横浜市議選で戦後初の無投票当選 定数5の神奈川区 統一地方選2019

無投票が確定した定数5の横浜市議選神奈川区。5人のポスターが貼られた掲示板(手前)は30日以降、撤去されるという

 29日告示の横浜市議選で、神奈川区(定数5)では現職以外に立候補の届け出がなく、5人の無投票当選が決まった。市選挙管理委員会によると、市議選での無投票当選は戦後初。市選管は、区内の有権者の知事選や県議選(いずれも4月7日投開票)への関心が薄れることを懸念。有権者の審判を受けずに当選した候補者本人たちも「民主主義の根幹を揺るがす事態」と危機感を募らせている。(岡本 晶子)

 同区では4年前、自民党、旧民主党、公明党、共産党、維新の党、神奈川ネット、無所属の各候補8人が出馬。激しい選挙戦の末、自民2人と、民主(現在は立民)、公明、共産各1人の計5人が当選を果たした。今回届け出たのはこの5人。「どうしてこんな事態になったのか…」。市選管も戸惑いを隠せない。

 前回の同区の市議選投票率は39.39%で、市平均(42%)より低かった。それだけに市選管は、選挙戦残り1週間ほどの知事選や、市議選と同じ29日に告示された県議選の投票率低下に気をもむ。若い世代の関心を高めるため、今後集中的にウェブ広告を展開する考えだ。

 有権者や、無投票当選した当の本人たちはどう受け止めたのか。

 「政治を志す若い世代がもっと出てくれたら良かったが…」と話すのは、同区に住む男性(75)。

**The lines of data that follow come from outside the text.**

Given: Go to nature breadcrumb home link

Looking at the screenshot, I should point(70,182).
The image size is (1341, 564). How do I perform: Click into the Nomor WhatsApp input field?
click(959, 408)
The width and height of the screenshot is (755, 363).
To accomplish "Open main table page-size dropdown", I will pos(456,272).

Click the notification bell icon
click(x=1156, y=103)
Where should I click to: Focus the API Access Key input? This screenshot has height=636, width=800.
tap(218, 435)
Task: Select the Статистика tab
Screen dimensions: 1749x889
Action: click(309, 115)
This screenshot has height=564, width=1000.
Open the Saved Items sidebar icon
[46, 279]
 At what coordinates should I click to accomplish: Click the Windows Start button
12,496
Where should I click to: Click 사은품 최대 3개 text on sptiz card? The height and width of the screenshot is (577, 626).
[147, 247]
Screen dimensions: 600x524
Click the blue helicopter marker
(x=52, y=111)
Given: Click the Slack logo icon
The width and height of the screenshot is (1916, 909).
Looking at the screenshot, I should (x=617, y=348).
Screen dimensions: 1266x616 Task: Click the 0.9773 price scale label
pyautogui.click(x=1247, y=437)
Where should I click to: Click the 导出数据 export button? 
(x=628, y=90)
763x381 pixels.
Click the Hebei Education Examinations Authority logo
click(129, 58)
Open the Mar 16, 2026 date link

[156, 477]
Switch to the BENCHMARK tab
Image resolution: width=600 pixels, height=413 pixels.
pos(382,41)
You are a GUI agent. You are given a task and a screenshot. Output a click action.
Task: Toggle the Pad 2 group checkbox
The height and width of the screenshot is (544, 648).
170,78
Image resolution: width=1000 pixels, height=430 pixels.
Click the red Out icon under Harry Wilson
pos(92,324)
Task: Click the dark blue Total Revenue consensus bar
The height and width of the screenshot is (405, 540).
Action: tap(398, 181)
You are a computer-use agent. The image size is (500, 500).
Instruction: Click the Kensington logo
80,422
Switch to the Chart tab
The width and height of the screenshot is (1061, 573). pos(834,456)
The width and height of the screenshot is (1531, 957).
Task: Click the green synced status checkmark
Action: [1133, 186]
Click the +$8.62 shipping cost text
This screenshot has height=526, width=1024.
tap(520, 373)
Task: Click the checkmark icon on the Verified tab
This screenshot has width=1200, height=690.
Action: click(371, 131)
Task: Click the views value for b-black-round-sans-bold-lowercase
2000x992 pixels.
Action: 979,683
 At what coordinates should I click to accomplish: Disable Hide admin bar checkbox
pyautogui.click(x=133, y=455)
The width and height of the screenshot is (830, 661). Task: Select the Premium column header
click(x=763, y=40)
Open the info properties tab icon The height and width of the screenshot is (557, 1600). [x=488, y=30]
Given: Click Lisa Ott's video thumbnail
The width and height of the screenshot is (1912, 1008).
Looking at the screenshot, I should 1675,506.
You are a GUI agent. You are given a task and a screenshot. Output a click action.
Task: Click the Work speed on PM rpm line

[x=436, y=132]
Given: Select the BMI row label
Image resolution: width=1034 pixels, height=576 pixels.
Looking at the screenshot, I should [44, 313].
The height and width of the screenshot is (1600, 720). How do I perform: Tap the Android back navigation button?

横浜の将来を見据え、待機児童問題などに積極的に取り組んでくれそうな候補者に1票を託したいと考えていただけに、「選択肢がないのは残念」と嘆く。

 市議の一人は「選挙で実績や政策を訴えるのは重要で、無投票は民主主義の根幹に関わる問題」と憂慮し、別の市議も「地方議会の危機だ」と顔を曇らせる。

 無投票当選が確定したことで、公職選挙法により、同区の市議は30日から自身の選挙活動を行うことはできない。市選管は区内に設置した市議選用の掲示板を「速やかに撤去する」とする。